While most of Big Tech is sprinting to an AI future, Apple is running a marathon. Only time will tell who is right, but I share Apple’s long view of the AI boom. The company can take its time fitting AI into its products.

So far, hundreds of billions in capital expenditures are bringing Big Tech to the same place: AI models that struggle to stand out from each other.

It turns out that having the best AI models isn’t a moat, just a fleeting advantage. Many enterprise customers have said that AI language models are becoming commoditized, most recently Salesforce CEO, Marc Benioff.

“We use all of the large language models,” he said on the company’s Wednesday third-quarter earnings call. “They’re all very good at this point, so we can swap them in and out. The lowest cost one is the best one for us.”

There have been reports that Apple is in talks with Alphabet and start-up Anthropic to use their AI models, fine-tuned for Apple hardware, as a stopgap until the company can create its own high-performing models.

Apple is pacing itself, putting user experience and privacy above expediency. Amid everyone else’s AI battle, Apple created its Private Cloud Compute: open-source server software written in Apple’s programming language, running on Apple servers that sport Apple chips. As always, the company wants to own and control the whole stack, especially when it comes to privacy and security. AI chats can include very personal information, and Private Cloud Compute hides them from peering eyes, including Apple’s. At some point, an upgraded Siri will arrive and it will be more secure than any other chatbot.

Meanwhile, Apple is keeping its powder dry, increasing capital expenditures modestly to support Private Cloud Compute. By contrast, Meta Platforms, Oracle, Microsoft, and Google are polluting their once-pristine cash flow statements and balance sheets with hundreds of billions in combined capital expenditures for AI data centers. Meta stands out, spending around $70 billion on AI data centers this year, and promising more next year. It’s all for its own use, not to rent out in the cloud like the others. Debt levels are rising, and depreciation expenses from capex are beginning to mount. They will keep rising.
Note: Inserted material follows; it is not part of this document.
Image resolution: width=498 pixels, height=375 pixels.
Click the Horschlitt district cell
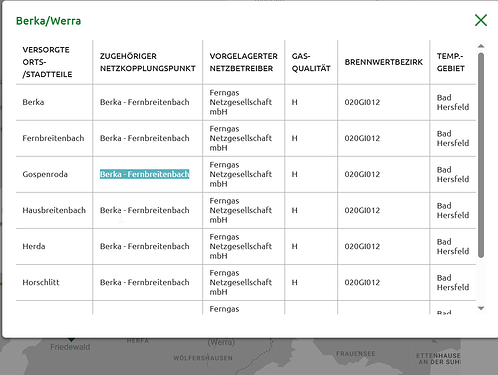tap(41, 282)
As Alphabet’s depreciation was up 41%, Microsoft’s 93%, and Meta’s 20%, Apple’s rose just 7% in the latest quarter. If a time comes where big capital outlays make sense, Apple has plenty of room to do that.
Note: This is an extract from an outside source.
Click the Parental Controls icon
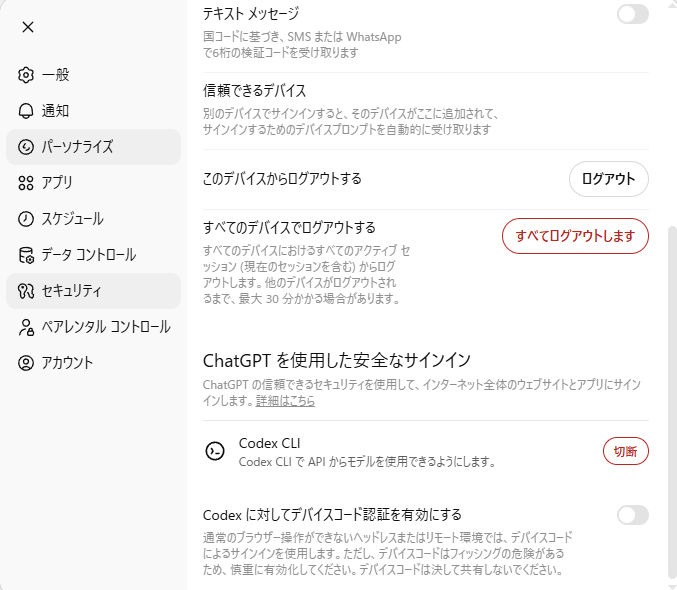 click(26, 327)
While Apple sorts out how AI fits into its software, the company’s strengths remain evident.

Wall Street analysts now agree that iPhone 17 will boost device sales growth to the highest level since fiscal year 2021. Services revenue continues to grow briskly, leveraging the more-than 2.3 billion Apple devices being used by customers. Because it isn’t raiding its cash flow statement like other big tech companies, the cash-return program will continue unabated. When Apple reports its first-quarter earnings, it will likely push all-time dividend payments and share buybacks past $1 trillion. Since 2012, the company has retired nearly half of its outstanding stock, raising per-share metrics by 79%.
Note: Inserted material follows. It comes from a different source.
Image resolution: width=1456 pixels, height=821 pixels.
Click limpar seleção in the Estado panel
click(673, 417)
And this whole discussion brings up a bigger question: How badly does Apple need AI features to sell devices? Since it became a mature category, people buy a new phone when they think they need a new phone. For better or worse, new features no longer drive smartphone sales.

During the Covid-19 lockdowns of fiscal 2021, Apple iPhone sales were up 39% from the year before, as customers needed new devices to work from home. Phone 16 was heavily marketed as the Apple Intelligence phone and sales were decent, but no one’s idea of a blockbuster. Now the iPhone 17 lineup is being sold in a more traditional Apple manner with focus on hardware, design, and camera—and it looks to be doing much better. Those fiscal year 2021 phones are five years old now in fiscal 2026, and people need a new one. It’s as simple as that.

Apple has plenty of time. Its investors should hold on for the ride.